L’Union Européenne prévoit une coopération avec des dictateurs est-africains dans l’unique but d’empêcher des réfugiés de venir en Europe

Heureusement qu’il y a des lanceurs d’alerte. Autrement, on ne saurait pas que le 23 mars, les ambassadeurs des états-membres de l’Union Européennes auprès les institutions européennes se sont rencontrés pour discuter de la coopération avec l’Erythrée, le Soudan, l’Ethiopie et la Somalie. Car l’Union Européenne ne veut pas seulement éviter que des ressortissants de ces quatre pays viennent en Europe, mais elle veut aussi négocier avec ces états pour « améliorer » le retour de réfugiés originaires de ces quatre pays. Si on voit déjà à Idomeni et dans le cadre de l’accord européen avec la Turquie que les Droits de l’Homme ne font plus partie des préoccupations fondamentales de l’UE, ça commence à devenir vraiment honteux.

Regardons donc qui sont nos nouveaux « partenaires » dans la « guerre contre les réfugiés » que mène actuellement l’Europe.

Erythrée : L’Erythrée est une dictature militaire sous les ordres d’Isayas Afewerki qui dirige le pays avec une brutalité impressionnante. Empêchant la mise en œuvre de la Constitution qui avait été votée en 1997, Afewerki est connu comme un tortionnaire qui, selon des organisations comme « Amnesty International » ou « Reporters sans frontières » est « le plus grand ennemi de la liberté de la presse en Afrique » (depuis 2007, le pays occupe la dernière place dans le « Press Freedom Index » qui paraît annuellement). On estime qu’en Erythrée, plus de 2900 chrétiens sont internés et torturés à cause de leur croyance dans des camps militaires et policiers.

Soudan : Le Soudan est dirigé par Umar Hasan Ahmad al-Bashir qui est arrivé au pouvoir après un putsch militaire en 1989 pour devenir président du pays en 1993. Al-Bashir est le premier chef d’état en exercice contre qui un mandat d’arrêt international a été émis par la Cour Internationale de La Haye (pour : génocide, crimes contre l’humanité et crime de guerre) – mais puisque ce mandat est resté infructueux, il a été suspendu temporairement en 2014.
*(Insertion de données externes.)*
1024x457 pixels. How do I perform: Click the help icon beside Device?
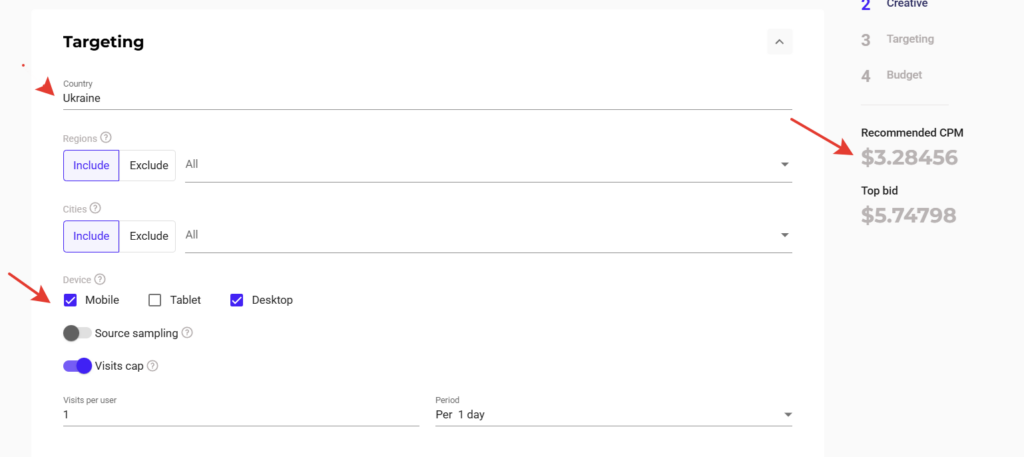[x=100, y=279]
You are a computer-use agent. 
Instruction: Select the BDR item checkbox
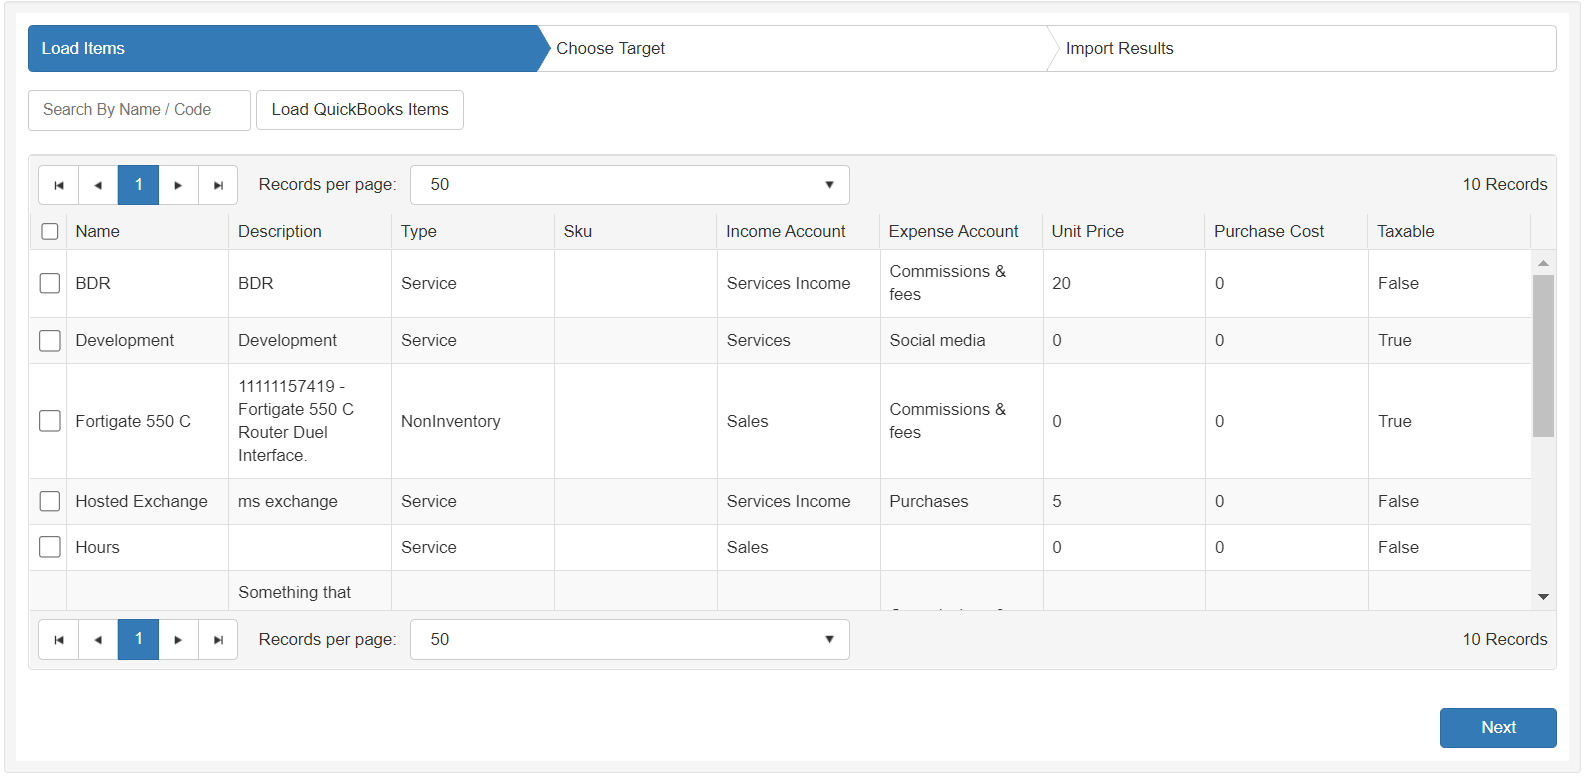[x=50, y=284]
Ethiopie : Si l’Ethiopie est, comparée aux autres pays concernés, l’état « le moins pire » sur cette liste (il s’agit d’un état fédéral qui suit quelques règles démocratiques), force est de constater que des organisations comme « Amnesty International » critiquent vivement le comportement du gouvernement vis-à-vis des groupes d’opposants ou des minorités comme les homosexuels – exécutions, tortures, viols font partie des agissements des autorités. Depuis 2009, dans le cadre d’une nouvelle « loi anti-terroriste », la liberté d’expression et de la presse a été radicalement supprimée et les « actes terroristes » mentionnés dans cette loi, comprennent des chefs d’accusation floues comme la « perturbation de l’ordre public », passibles de peines d’emprisonnement allant jusqu’à 15 ans et la peine capitale.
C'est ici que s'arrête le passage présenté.